Neoteroi / BlackSheep

Fast ASGI web framework for Python
https://www.neoteroi.dev/blacksheep/
MIT License
1.88k stars 77 forks source link

Try replacing httptools.parse_url with Rust URL extension #281

Closed RobertoPrevato closed 1 year ago

RobertoPrevato commented 2 years ago

Try replacing httptools.parse_url with Rust extension.

Why?

Because if we removed the HTTP Client implementation (I plan to do so in version 2), then httptools would only be used to parse URLs. It could be replaced by built-in URL parsing, or also as learning opportunity, by a small wrapper over a Rust library that can parse URLs.

tyzhnenko commented 1 year ago

I found that build-in urlsplit looks faster than httptools but doesn't provide error checking and doesn't split netloc by userinfo, domain, port as well as urlparse. So, using urlparse seems make all requests slower. And using urlsplit without additional parsers and format checking can bring other side effects.
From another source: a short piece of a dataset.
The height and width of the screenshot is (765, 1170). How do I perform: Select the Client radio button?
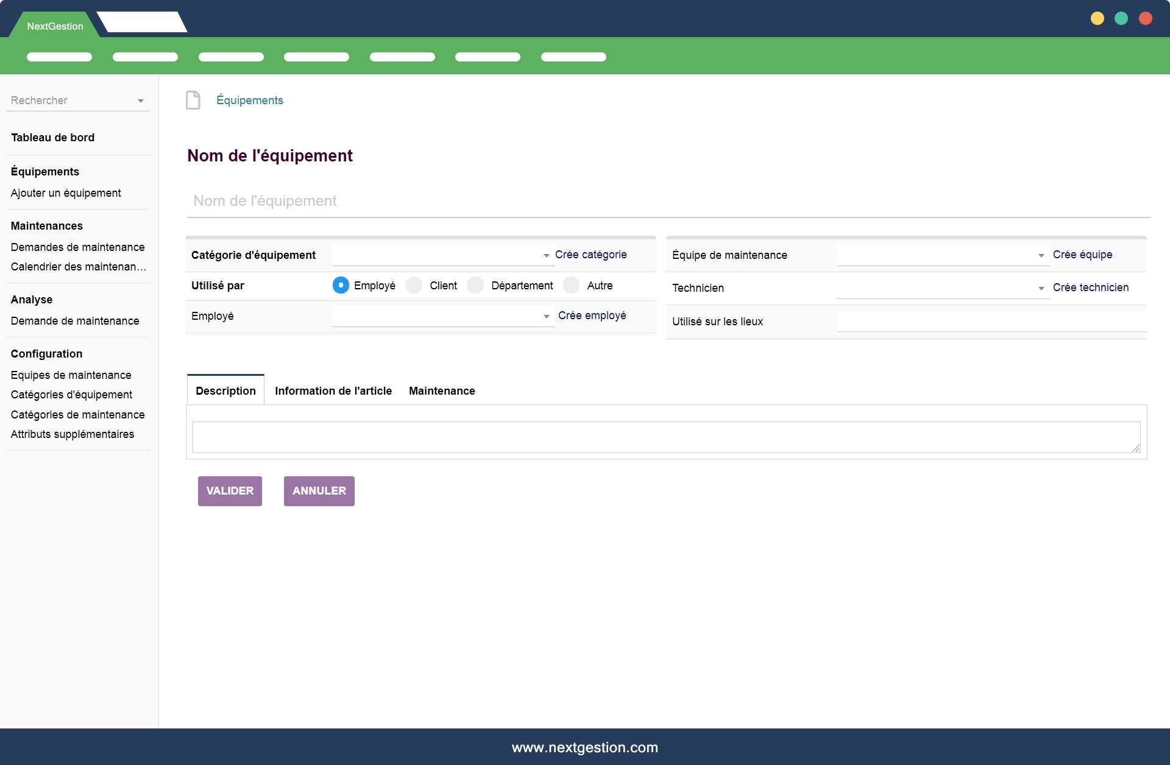click(414, 285)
Here are some measurements:

❯ python -m timeit -u usec -s "import httptools" -- "httptools.parse_url(b'https://user:password@example.com/users?filter=1#a')"
1000000 loops, best of 5: 0.339 usec per loop

❯ python -m timeit -u usec -s "import urllib.parse" -- "urllib.parse.urlsplit(b'https://user:password@example.com/users?filter=1#a')"
5000000 loops, best of 5: 0.0814 usec per loop

❯ python -m timeit -u usec -s "import urllib.parse" -- "urllib.parse.urlparse(b'https://user:password@example.com/users?filter=1#a')"
200000 loops, best of 5: 1.83 usec per loop
In [6]: httptools.parse_url(b'https://user:password@example.com/users?filter=1#a')
Out[6]: <URL schema: b'https', host: b'example.com', port: None, path: 
b'/users', query: b'filter=1', fragment: b'a', userinfo: b'user:password'>

In [2]: urllib.parse.urlsplit(b'https://user:password@example.com/users?filter=1#a')
Out[2]: SplitResultBytes(scheme=b'https', netloc=b'user:password@example.com', path=b'/users', query=b'filter=1', fragment=b'a')
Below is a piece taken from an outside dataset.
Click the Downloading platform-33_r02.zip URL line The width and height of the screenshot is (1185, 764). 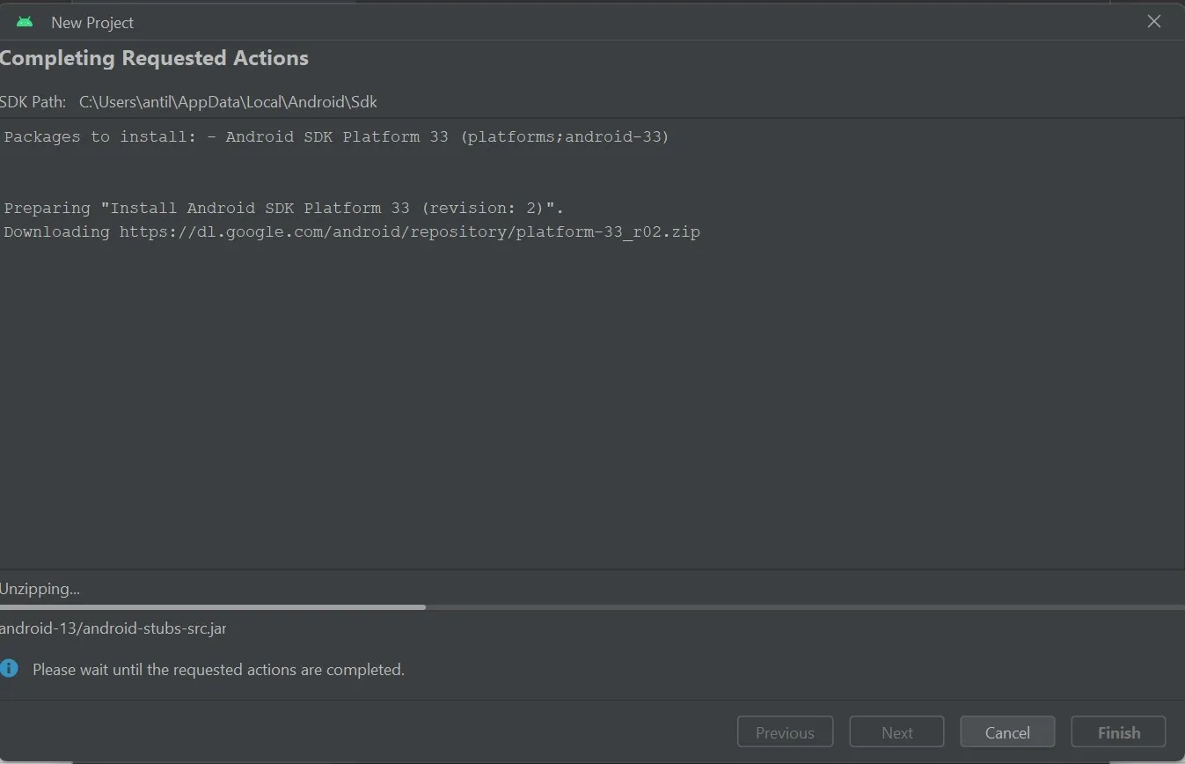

In [2]: urllib.parse.urlparse(b'https://user:password@example.com/users?filter=1#a')
Out[2]: ParseResultBytes(scheme=b'https', netloc=b'user:password@example.com', path=b'/users', params=b'', query=b'filter=1', fragment=b'a')
RobertoPrevato commented 1 year ago

Thanks for the insight on this! By the way, I forgot to write an update here. The information I wrote above is not current anymore.

https://twitter.com/RobertoPrevato/status/1596212734575747073

https://github.com/RobertoPrevato/temp-httpx-tests

Therefore the HTTP Client is staying in BlackSheep, and httptools won´t be easily replaced since it's used so much in the client. Moreover: I added several improvements lately and corrected bugs. I wrote a crawler recently with it and it works very well.